▸ **EXERCISE DIRECTIONS**
Return the portion of the passage about AlphaGo and Lee Sedol starting at "For all of these" and ending at "best in us?", copied word for word.

▸ **DOCUMENT TEXT**

As uncertain and even scary as the future may seem though, it is important to remember that AlphaGo lost one of the matches, and that loss matters. Prior to the match, AlphaGo played millions and millions of Go games, many more games than Lee Sedol could ever play in a lifetime. AlphaGo never got tired, it never got intimidated by Lee Sedol’s 18 international titles, and it never participated in self-doubt. AlphaGo’s ignorance to the stakes of the games worked in its favor; Lee Sedol admitted he was under too much pressure during the third match.
For all of these advantages though, AlphaGo couldn’t adapt quickly or learn fast enough from Lee Sedol to make a difference in how it played. For AlphaGo to get better, it must play millions of games – not just a couple. Lee Sedol was able to play the first three matches, learn from AlphaGo, and exploit what he thought was a weakness. He thought AlphaGo played weaker when it played black, and he took advantage of this by playing a move that many consider brilliant and unexpected. AlphaGo challenged Lee Sedol and then brought out the best in him. And, when it comes to the future, the outcome of the fourth match begs the question: how can AI bring out the best in us?

Records in a dataset:
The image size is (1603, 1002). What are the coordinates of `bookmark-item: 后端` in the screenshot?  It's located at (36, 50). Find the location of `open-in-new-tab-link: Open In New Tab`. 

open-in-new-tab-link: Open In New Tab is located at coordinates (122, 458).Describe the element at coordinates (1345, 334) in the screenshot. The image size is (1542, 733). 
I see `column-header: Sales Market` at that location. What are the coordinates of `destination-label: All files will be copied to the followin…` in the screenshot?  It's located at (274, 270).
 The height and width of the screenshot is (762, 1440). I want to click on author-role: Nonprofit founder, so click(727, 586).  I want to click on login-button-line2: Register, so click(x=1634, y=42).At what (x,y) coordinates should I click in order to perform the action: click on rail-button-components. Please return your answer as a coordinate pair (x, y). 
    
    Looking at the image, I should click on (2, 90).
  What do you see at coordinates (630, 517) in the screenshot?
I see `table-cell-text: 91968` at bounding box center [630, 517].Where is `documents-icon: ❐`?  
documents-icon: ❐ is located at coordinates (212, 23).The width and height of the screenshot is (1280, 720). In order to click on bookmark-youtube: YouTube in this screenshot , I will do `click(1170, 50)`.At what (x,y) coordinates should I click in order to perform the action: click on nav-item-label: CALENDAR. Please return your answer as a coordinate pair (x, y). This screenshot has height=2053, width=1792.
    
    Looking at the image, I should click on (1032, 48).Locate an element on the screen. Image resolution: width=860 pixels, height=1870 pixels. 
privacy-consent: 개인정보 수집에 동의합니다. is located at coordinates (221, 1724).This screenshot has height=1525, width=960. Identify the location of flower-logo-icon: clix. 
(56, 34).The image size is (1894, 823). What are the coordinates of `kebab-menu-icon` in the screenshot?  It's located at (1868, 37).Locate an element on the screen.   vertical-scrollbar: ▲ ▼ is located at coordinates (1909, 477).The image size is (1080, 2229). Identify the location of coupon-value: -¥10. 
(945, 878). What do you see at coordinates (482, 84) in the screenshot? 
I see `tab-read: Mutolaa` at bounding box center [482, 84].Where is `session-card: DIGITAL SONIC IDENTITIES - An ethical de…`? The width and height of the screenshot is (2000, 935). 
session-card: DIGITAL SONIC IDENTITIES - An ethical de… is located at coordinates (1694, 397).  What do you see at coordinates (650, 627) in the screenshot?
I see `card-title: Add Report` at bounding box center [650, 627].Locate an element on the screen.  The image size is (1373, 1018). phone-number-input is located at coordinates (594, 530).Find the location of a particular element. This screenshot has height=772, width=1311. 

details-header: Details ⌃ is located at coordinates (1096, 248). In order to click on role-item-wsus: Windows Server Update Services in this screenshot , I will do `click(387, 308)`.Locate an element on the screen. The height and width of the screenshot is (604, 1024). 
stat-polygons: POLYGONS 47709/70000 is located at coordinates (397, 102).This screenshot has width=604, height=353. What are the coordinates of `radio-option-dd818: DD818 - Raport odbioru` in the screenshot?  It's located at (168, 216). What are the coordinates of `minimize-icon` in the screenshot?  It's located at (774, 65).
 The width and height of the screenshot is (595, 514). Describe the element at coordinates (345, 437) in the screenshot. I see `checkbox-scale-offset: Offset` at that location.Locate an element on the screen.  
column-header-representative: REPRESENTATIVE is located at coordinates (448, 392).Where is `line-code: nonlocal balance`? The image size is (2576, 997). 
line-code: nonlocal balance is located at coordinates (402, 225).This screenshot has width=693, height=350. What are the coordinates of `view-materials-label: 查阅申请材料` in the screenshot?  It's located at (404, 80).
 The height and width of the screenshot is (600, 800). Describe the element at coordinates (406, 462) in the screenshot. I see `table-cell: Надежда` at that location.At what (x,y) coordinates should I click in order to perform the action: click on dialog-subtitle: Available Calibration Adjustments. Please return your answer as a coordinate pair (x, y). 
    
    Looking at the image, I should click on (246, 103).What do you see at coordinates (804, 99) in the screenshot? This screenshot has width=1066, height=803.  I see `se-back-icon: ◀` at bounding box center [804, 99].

▸ **THE COMPLETED TASK**
For all of these advantages though, AlphaGo couldn’t adapt quickly or learn fast enough from Lee Sedol to make a difference in how it played. For AlphaGo to get better, it must play millions of games – not just a couple. Lee Sedol was able to play the first three matches, learn from AlphaGo, and exploit what he thought was a weakness. He thought AlphaGo played weaker when it played black, and he took advantage of this by playing a move that many consider brilliant and unexpected. AlphaGo challenged Lee Sedol and then brought out the best in him. And, when it comes to the future, the outcome of the fourth match begs the question: how can AI bring out the best in us?